### Estratto fornito

○ ○ ○ ○

È stata dunque una provocazione tipicamente intellettualistica quella di Mario Monti, che ha invocato la necessità di una comunicazione «meno democratica», anche perché se un aspetto di maggiore forza istituzionale avrebbe certamente aiutato la comunicazione pubblica, resta la circostanza che il primo interfaccia critico in questa vicenda non sono i media, ma un esercizio muscolare di rivendicazione di ruolo da parte di un regionalismo che ha finito, al di là delle buone intenzioni, per disarticolare una policy all’altezza della sfida globale del Covid. Casomai è venuto il momento di pensare che una estrema frammentazione di fonti istituzionali dovrebbe trovare una cabina di regia autorevole e forte, che eviti la coriandolizzazione degli attori comunicativi più o meno improvvisati.
È certo tuttavia che l’idea di mobilitare la scuola quale centro – ramificato nei territori – di diffusione della scienza e della divulgazione è tutt’altro che peregrina. Lo dice la stessa circostanza che buona parte della società italiana ha a che fare con la scuola (studenti, docenti, personale e tutto l’indotto dei genitori e delle famiglie). Una qualunque strategia che punti su di essa per aumentare la resilienza collettiva e le conoscenze sociali, anche quelle indispensabili contro la disinformazione e le fake, si fonda sull’idea che la scuola apre per definizione al futuro e all’educazione alla cittadinanza, senza diventare mai uno strumento ideologico di parte. È indiscutibile dunque che le scuole possano essere un avamposto civile contro le conseguenze divisive della pandemia e soprattutto contro il rischio di aumento delle forme di povertà formativa. Ma un compito di questo genere spetta anche alle Università che potrebbero porsi anch’esse (anche qui le esperienze virtuose non sono mancate) come centri irradiatori di divulgazione e di lotta contro ogni forma di populismo culturale e comunicativo.
Ancora una volta il problema è di logistica, di tempi, competenze e proposte innovative che siano sostenibili per il sistema scolastico e accademico, ma in questo caso la congruenza e potenzialità di un progetto strutturato e che si fondi sull’analisi dei benefici dell’esperienza citata in relazione ai terremoti prima del Belice e poi dell’Irpinia potrebbe rafforzare l’operatività della proposta.

○ ○ ○ ○

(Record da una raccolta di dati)
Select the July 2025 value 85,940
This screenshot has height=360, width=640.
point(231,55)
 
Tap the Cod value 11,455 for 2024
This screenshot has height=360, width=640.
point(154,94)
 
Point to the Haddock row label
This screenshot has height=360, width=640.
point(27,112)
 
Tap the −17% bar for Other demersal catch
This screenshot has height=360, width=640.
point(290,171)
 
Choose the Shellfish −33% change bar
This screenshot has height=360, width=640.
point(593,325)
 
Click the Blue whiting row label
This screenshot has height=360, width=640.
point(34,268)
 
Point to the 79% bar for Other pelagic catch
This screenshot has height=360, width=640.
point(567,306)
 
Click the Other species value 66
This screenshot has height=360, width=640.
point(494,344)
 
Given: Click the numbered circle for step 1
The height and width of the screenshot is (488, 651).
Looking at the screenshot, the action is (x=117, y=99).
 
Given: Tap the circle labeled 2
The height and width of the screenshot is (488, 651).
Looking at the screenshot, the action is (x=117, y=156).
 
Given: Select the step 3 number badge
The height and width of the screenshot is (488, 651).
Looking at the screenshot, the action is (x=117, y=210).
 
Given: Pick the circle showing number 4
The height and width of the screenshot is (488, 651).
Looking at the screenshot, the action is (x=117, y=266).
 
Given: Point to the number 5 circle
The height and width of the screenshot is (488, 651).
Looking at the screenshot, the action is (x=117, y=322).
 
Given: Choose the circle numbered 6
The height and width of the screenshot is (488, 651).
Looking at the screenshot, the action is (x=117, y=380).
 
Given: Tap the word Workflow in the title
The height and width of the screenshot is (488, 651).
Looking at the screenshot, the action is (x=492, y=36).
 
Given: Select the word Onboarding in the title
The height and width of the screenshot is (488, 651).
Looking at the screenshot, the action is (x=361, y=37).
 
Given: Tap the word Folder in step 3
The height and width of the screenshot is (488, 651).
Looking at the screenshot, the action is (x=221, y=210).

○ ○ ○ ○

### Azione richiesta 1
Dall'estratto fornito, trascrivi tutto ciò che va da «Ancora una volta» fino a «l’operatività della proposta.».
### Azione richiesta 2
Traduci in inglese questa frase dell'estratto fornito: «È indiscutibile dunque che le scuole possano essere un avamposto civile contro le conseguenze divisive della pandemia e soprattutto contro il rischio di aumento delle forme di povertà formativa.»

### Risposta 1
Ancora una volta il problema è di logistica, di tempi, competenze e proposte innovative che siano sostenibili per il sistema scolastico e accademico, ma in questo caso la congruenza e potenzialità di un progetto strutturato e che si fondi sull’analisi dei benefici dell’esperienza citata in relazione ai terremoti prima del Belice e poi dell’Irpinia potrebbe rafforzare l’operatività della proposta.

### Risposta 2
It is therefore indisputable that schools can be a civic outpost against the divisive consequences of the pandemic and above all against the risk of an increase in forms of educational poverty.